Content starts

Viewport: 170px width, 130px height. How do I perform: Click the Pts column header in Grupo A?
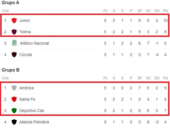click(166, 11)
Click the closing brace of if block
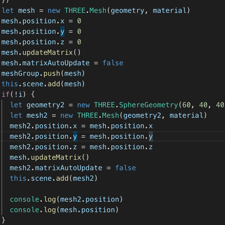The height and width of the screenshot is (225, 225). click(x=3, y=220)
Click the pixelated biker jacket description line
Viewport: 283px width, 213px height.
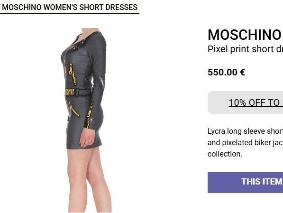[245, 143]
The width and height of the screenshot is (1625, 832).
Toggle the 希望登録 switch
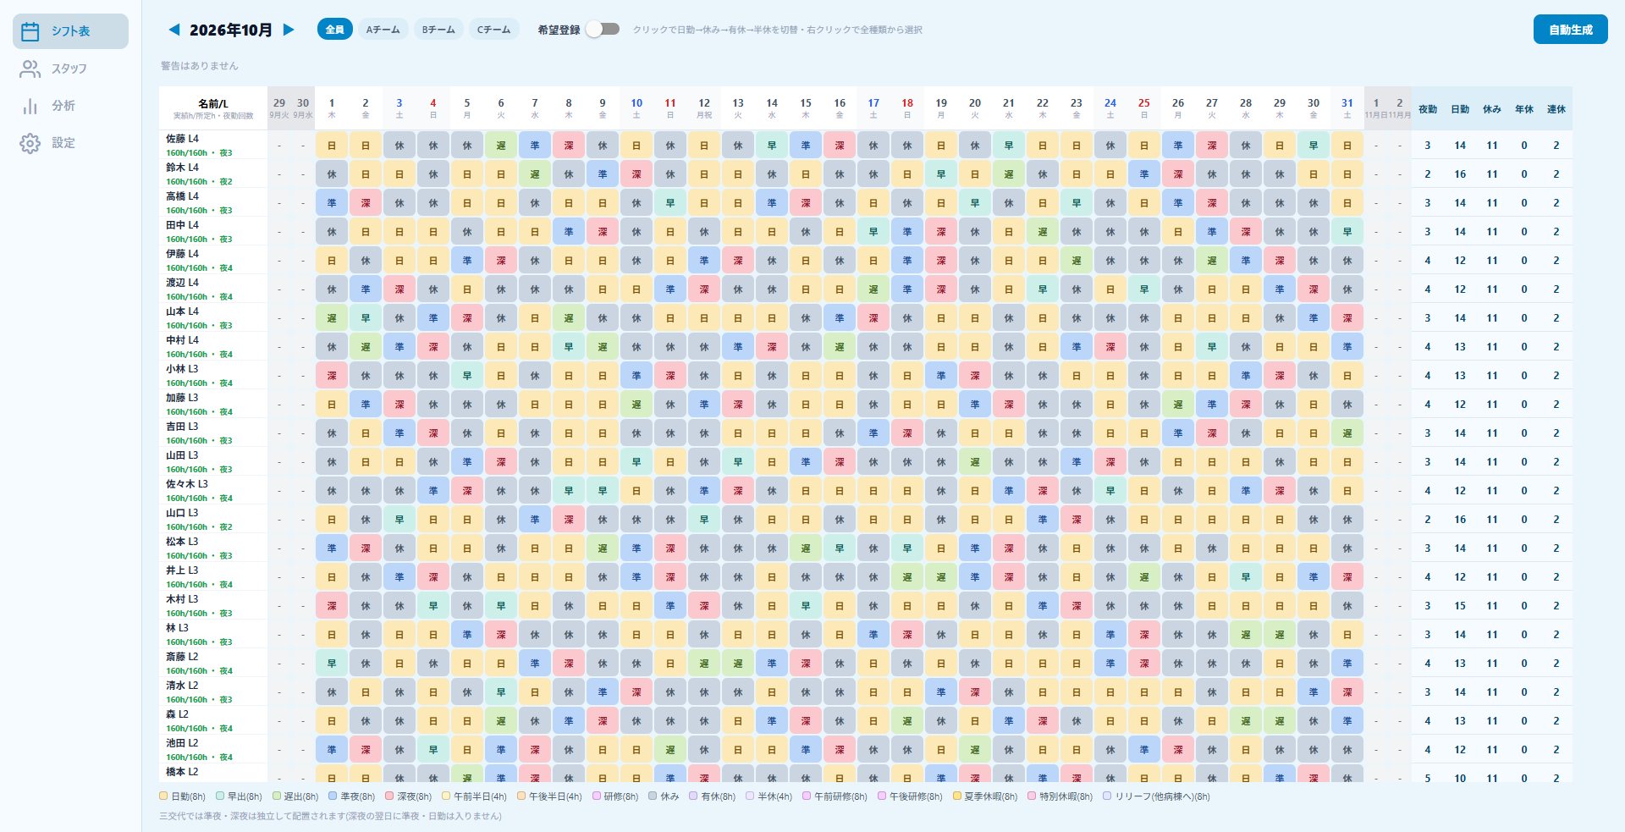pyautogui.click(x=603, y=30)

Content ends
Content starts

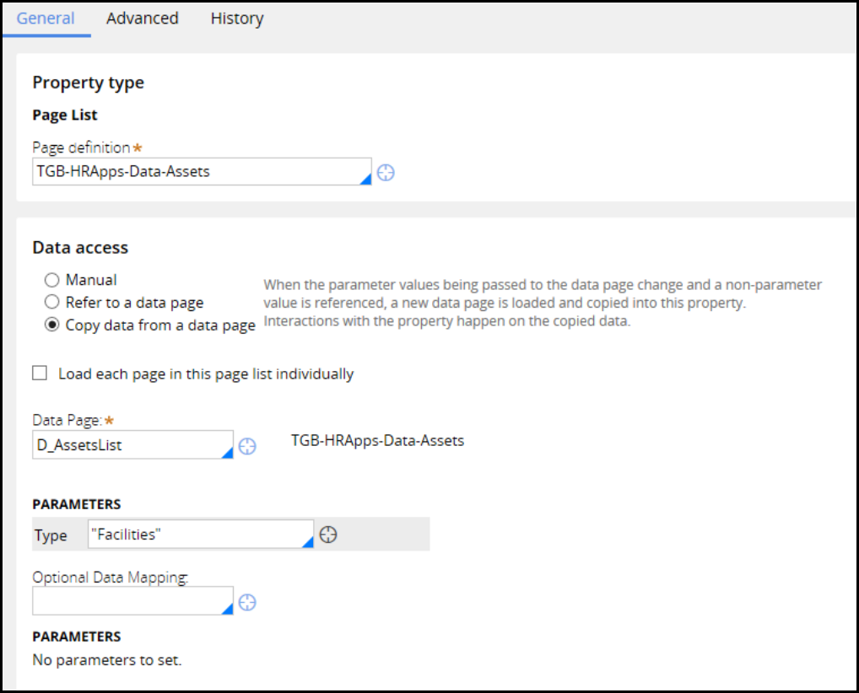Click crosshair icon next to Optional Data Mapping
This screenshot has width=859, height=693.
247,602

Content ends

■ Prompt: "Viewport: 170px width, 130px" marks the first line to copy, and "The width and" marks the last. Repeat that stretch above exactly, with no pictures.

■ Response:
Viewport: 170px width, 130px height. How do I perform: Click the Pts column header in Grupo A?
click(166, 11)
Click the closing brace of if block
The height and width of the screenshot is (225, 225). click(x=3, y=220)
Click the pixelated biker jacket description line
Viewport: 283px width, 213px height.
[245, 143]
The width and height of the screenshot is (1625, 832).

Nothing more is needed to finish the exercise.